Pennsylvania artist Virginia Maksymowicz said she created her sculpted reliefs of the Stations of the Cross using real people as models because she wanted each Station to seem "more immediate" to viewers than be some abstract imagery they could easily dismiss.
"In most Roman Catholic churches, the Stations are up all the time and we sort of dismiss the imagery and don't notice it anymore," Maksymowicz said in a phone interview from Lancaster, Pa. "Some contemporary ones are simplified or abstract. However, I think you can make it more universal, more personal, by making it more particular with casting real people."
Maksymowicz's sculptures are on display in Washington at the Basilica of the National Shrine of the Immaculate Conception through April 25.
"The process that I use involves alginate and it picks up every pore and wrinkle; it makes it really real," she told Catholic News Service.
At the beginning of the casting process, the part of the model that is needed for a particular Station, such as the hands or the feet or the face, is covered in alginate, a nontoxic, flexible mold-making material often used in dental applications. A secondary mold, called a "mother" or "shell," is made of plaster-impregnated gauze and formed over the alginate.
"I didn't want to go the (Mel) Gibson route and go gory," she noted, referring to Gibson's 2004 film "The Passion of the Christ," criticized by some as being too violent and bloody.
"In an odd way, that turns people away. But having real people would make it more immediate."
After the alginate and gauze molds are removed from the model, they must be reinforced with pottery plaster. Open ends are "dammed" with Plastilene, an oil-based clay, and a type of ultra-hard plaster called Hydro-Stone is added.
"There's something about body casting that is so real. No matter how realistic a sculptor you are, it never allows the realism of being able to see pores and wrinkles. With casting, they can see for themselves," Maksymowicz said.
The 14 Stations of the Cross, also called the Way of the Cross, are the chief scenes of Christ's suffering and death. The Resurrection is sometimes included as the 15th one, though it is not traditionally part of the Stations.
Maksymowicz has exhibited her work in New York City, as well as in college, university and nonprofit galleries throughout the United States and abroad. She is a past recipient of a National Endowment for the Arts fellowship in sculpture and has other grants and well as several honors and awards.

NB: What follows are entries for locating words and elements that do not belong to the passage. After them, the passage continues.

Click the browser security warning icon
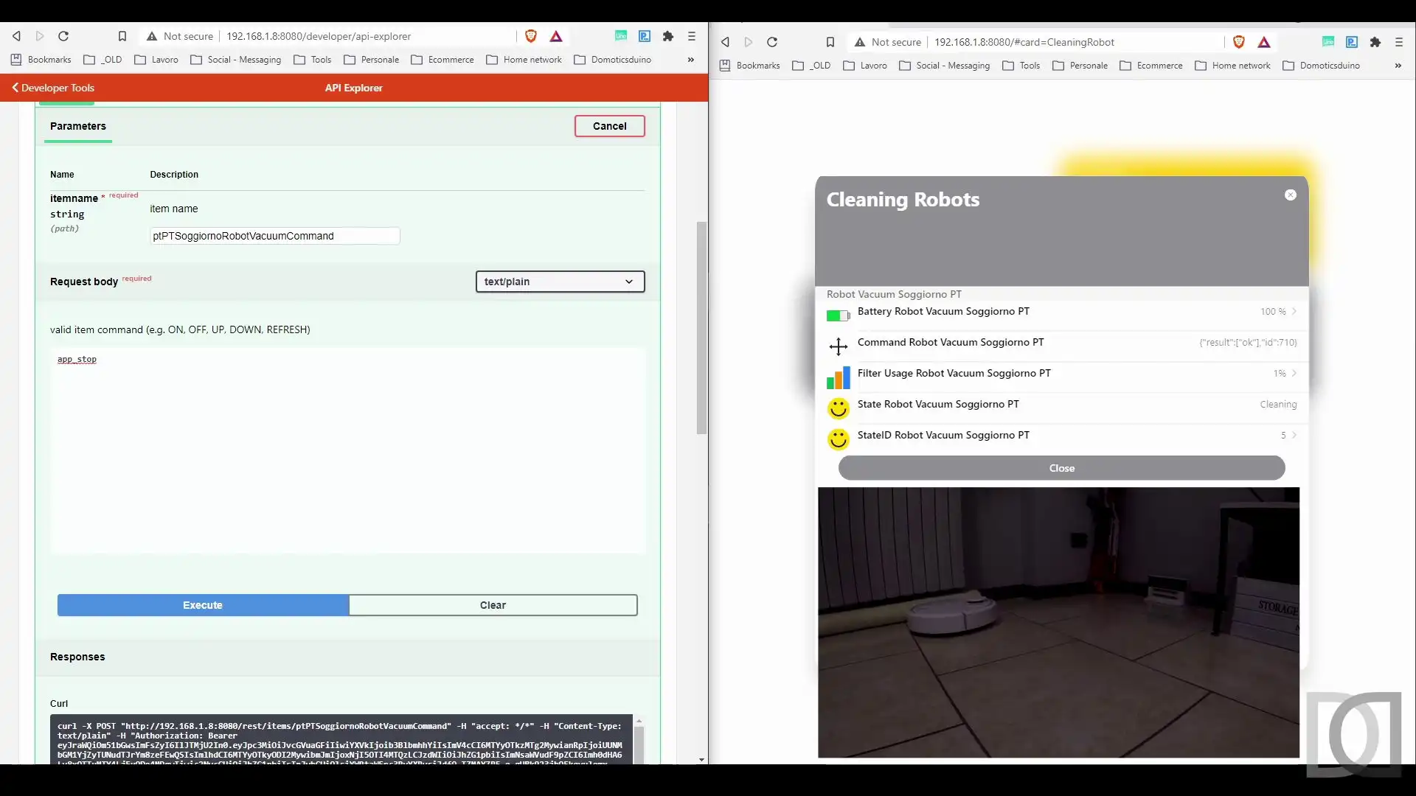[x=150, y=36]
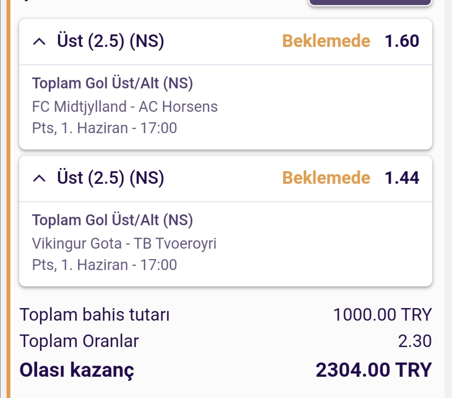Open FC Midtjylland - AC Horsens match
The image size is (452, 398).
(125, 107)
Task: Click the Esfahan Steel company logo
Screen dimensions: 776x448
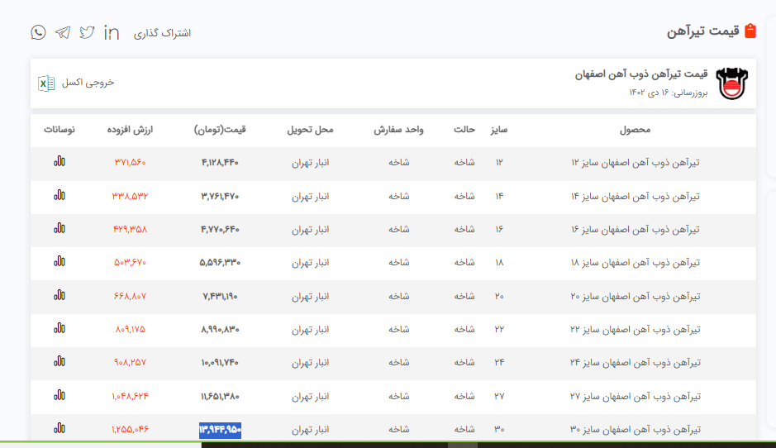Action: tap(732, 83)
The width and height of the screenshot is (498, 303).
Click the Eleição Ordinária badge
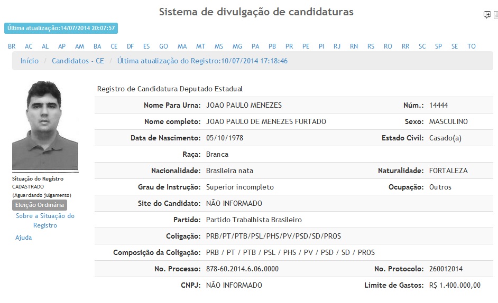coord(40,205)
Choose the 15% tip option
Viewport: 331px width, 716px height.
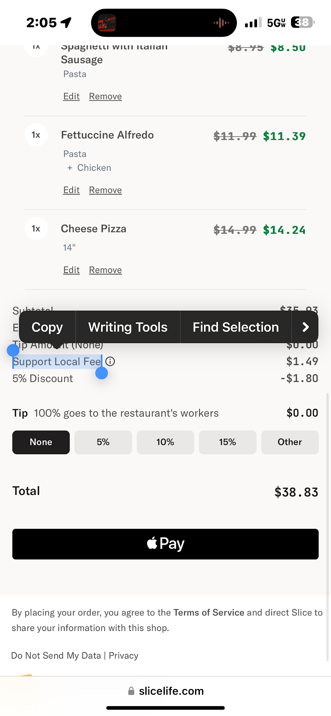pos(228,442)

Her sculptures on display at the national shrine are replicas of Stations she created a number years ago for St. Thomas Episcopal Church in Lancaster. The church commissioned the pieces.
"This is actually the first major commission that I have ever gotten. It was a dream commission. They were so open, the community at St. Thomas," she said.
"St. Thomas had a competition and I won. The reason I applied was because it was socially concerned work that was also in line with Catholic doctrine," she explained. "I teach at college in Lancaster and I made a proposal to do body casting and they loved it. They also agreed to allow me to make a second set of the Stations and that's the set that I tour with."
The immediate response to her work at St. Thomas was very positive. "The community loved it and it's up right now in Lancaster. I'm delighted they allowed me to cast a second set," she said.
Receiving the commission from St. Thomas was a delight for the veteran artist.
"When I was a kid, I loved art, I loved to draw, and my mom taught me to draw," she told CNS.
"I didn't expect to go to college -- there was no money in the family. But back then, college was free. My mom said, 'Great! Wonderful, you can go to college!' I decided I was going to study something I love. I love art."
In 1973, she received a bachelor's degree in fine arts from Brooklyn College of the City University of New York. In 1977, she earned a master's of fine arts in visual arts from the University of California at San Diego.
Maksymowicz has been a visiting artist at the American Academy in Rome, an artist-in-residence at the Powel House Museum in Philadelphia, and a fellow at the Vermont Studio Center. She is currently an associate professor of art at Franklin & Marshall College in Lancaster.